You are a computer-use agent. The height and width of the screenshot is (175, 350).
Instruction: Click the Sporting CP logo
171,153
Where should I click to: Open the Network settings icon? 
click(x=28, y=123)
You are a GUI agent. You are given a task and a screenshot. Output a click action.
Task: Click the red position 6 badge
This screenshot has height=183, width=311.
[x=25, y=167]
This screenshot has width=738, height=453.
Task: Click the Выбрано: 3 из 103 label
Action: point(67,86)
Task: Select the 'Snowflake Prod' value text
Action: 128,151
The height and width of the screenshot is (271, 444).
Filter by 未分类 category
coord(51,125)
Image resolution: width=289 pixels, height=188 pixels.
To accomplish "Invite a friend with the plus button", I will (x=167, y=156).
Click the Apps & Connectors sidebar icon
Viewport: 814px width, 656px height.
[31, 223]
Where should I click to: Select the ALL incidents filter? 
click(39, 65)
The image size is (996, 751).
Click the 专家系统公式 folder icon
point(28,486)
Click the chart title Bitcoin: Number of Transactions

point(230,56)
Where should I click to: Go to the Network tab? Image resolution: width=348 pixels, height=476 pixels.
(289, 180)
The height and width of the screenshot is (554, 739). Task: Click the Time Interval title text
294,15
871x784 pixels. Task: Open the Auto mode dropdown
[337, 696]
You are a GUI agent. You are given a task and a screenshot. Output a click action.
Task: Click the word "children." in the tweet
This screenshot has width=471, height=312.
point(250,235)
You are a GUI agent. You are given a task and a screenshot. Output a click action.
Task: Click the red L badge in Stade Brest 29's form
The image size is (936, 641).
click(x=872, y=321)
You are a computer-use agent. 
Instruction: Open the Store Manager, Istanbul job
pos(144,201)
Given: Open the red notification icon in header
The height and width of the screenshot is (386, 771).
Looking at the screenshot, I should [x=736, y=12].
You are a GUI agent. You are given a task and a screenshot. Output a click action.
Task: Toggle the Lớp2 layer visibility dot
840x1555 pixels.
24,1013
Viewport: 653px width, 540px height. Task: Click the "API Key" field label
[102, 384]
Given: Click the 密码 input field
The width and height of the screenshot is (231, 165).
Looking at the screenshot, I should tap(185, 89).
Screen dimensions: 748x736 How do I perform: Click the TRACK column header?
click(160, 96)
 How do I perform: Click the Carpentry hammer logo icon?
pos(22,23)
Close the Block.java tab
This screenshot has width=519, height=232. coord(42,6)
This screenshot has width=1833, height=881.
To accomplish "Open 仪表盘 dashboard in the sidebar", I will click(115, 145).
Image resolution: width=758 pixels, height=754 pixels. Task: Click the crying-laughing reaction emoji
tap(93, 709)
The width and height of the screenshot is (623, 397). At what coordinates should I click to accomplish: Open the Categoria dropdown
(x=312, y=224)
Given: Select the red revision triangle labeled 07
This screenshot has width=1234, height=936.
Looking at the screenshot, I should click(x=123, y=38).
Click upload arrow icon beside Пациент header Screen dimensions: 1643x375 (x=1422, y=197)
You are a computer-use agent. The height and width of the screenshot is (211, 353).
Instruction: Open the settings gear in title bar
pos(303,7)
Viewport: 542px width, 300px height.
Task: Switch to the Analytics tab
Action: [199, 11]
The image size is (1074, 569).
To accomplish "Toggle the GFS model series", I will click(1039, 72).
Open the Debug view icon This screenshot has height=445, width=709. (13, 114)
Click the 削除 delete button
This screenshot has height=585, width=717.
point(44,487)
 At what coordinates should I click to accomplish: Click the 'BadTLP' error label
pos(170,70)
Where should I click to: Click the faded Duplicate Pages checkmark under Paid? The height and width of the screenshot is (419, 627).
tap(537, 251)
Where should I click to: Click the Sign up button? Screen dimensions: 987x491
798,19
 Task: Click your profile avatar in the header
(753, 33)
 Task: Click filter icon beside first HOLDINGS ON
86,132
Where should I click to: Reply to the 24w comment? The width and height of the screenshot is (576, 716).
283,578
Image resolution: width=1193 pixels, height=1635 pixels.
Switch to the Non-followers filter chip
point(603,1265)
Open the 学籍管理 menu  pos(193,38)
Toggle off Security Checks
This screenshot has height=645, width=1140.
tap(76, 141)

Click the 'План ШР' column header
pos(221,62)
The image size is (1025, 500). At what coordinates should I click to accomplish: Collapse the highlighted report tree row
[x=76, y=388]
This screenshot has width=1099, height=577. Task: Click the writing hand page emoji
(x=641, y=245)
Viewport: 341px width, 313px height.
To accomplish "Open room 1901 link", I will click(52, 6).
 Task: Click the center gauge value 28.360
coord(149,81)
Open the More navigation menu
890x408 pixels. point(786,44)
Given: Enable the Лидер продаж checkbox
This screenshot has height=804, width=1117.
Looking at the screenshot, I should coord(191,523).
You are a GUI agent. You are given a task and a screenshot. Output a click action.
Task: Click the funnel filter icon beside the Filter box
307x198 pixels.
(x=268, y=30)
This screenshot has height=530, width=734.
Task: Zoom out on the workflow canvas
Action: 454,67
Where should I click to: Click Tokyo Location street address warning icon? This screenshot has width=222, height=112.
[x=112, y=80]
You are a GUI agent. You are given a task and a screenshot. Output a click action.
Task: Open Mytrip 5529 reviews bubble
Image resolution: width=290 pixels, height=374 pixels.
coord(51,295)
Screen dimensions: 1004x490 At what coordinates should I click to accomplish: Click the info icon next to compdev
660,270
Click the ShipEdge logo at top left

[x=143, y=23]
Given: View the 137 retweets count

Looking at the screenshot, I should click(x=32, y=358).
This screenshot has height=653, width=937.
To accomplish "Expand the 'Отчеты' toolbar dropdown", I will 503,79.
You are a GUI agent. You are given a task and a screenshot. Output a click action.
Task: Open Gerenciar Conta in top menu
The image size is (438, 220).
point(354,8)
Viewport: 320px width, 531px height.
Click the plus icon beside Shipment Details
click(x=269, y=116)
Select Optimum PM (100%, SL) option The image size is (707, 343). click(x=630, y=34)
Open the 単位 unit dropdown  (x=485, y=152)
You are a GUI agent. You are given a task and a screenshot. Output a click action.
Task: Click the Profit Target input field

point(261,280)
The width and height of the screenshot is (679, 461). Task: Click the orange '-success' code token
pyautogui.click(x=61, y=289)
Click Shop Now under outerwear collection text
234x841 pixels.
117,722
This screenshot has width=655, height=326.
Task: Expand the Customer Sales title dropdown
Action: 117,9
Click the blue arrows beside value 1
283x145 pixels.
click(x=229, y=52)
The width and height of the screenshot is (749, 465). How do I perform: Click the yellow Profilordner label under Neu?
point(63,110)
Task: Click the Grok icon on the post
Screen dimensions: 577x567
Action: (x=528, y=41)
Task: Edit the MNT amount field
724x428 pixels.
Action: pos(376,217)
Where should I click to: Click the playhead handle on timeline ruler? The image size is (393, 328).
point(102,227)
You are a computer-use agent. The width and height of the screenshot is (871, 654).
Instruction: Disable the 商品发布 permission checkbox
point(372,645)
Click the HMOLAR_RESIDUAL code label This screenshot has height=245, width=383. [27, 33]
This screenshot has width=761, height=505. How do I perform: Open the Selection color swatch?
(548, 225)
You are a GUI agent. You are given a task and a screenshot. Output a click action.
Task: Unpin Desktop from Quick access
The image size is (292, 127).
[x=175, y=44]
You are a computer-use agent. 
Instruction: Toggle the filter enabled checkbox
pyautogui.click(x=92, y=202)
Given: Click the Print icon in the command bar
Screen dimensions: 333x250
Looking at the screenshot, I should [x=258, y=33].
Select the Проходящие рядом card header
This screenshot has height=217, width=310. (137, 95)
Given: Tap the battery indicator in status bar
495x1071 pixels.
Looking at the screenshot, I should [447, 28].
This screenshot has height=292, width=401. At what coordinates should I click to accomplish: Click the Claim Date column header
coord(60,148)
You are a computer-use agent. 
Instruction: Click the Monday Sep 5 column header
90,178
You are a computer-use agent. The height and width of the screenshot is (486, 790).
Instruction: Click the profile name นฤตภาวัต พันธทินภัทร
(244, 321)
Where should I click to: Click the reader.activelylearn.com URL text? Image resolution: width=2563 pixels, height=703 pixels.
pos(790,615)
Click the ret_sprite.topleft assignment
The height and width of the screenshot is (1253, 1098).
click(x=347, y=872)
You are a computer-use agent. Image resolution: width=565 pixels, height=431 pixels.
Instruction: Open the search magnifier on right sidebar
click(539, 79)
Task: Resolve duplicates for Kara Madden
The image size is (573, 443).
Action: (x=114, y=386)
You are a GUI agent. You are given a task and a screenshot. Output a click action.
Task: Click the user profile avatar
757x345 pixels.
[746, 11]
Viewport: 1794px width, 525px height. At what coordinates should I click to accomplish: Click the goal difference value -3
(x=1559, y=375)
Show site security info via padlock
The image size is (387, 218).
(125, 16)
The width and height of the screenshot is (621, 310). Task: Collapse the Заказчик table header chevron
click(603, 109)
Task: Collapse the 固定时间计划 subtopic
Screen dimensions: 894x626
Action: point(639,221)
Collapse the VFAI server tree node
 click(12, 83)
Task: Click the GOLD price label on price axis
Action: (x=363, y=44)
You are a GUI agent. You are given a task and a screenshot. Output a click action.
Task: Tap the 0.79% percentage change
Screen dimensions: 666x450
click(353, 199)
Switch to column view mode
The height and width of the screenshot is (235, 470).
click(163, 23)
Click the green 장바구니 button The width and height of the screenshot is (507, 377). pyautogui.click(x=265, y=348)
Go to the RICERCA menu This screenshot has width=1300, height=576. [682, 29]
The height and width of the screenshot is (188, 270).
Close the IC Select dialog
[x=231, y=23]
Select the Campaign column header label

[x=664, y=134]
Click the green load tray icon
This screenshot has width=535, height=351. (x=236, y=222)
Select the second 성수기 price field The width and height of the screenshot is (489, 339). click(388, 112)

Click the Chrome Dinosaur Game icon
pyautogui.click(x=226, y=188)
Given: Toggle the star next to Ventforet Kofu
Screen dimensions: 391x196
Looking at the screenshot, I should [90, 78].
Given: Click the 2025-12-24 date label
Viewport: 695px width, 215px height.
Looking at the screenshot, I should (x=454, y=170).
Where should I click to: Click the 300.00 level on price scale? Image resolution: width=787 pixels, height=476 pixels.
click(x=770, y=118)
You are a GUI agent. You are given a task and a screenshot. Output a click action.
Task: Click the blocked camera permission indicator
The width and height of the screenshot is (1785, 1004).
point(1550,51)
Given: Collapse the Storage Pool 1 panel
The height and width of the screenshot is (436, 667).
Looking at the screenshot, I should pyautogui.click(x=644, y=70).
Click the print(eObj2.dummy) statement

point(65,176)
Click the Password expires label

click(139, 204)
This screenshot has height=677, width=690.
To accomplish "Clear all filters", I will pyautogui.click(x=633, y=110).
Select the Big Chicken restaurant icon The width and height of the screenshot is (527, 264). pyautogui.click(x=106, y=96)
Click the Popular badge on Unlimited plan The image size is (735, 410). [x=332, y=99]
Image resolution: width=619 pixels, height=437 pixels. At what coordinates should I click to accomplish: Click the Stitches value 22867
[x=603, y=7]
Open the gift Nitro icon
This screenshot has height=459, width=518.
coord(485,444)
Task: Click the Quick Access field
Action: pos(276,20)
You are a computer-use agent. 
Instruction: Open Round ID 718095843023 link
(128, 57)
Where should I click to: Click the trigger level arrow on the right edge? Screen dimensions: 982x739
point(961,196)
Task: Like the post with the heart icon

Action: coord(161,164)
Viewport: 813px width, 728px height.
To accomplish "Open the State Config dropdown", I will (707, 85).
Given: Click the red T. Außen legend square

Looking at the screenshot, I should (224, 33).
━━━━━━━━━━
▶ [Task instructions] Show every line in the listing above that carries the word "indicator".

▶ [Exercise output]
Given: Tap the battery indicator in status bar
Task: Click the blocked camera permission indicator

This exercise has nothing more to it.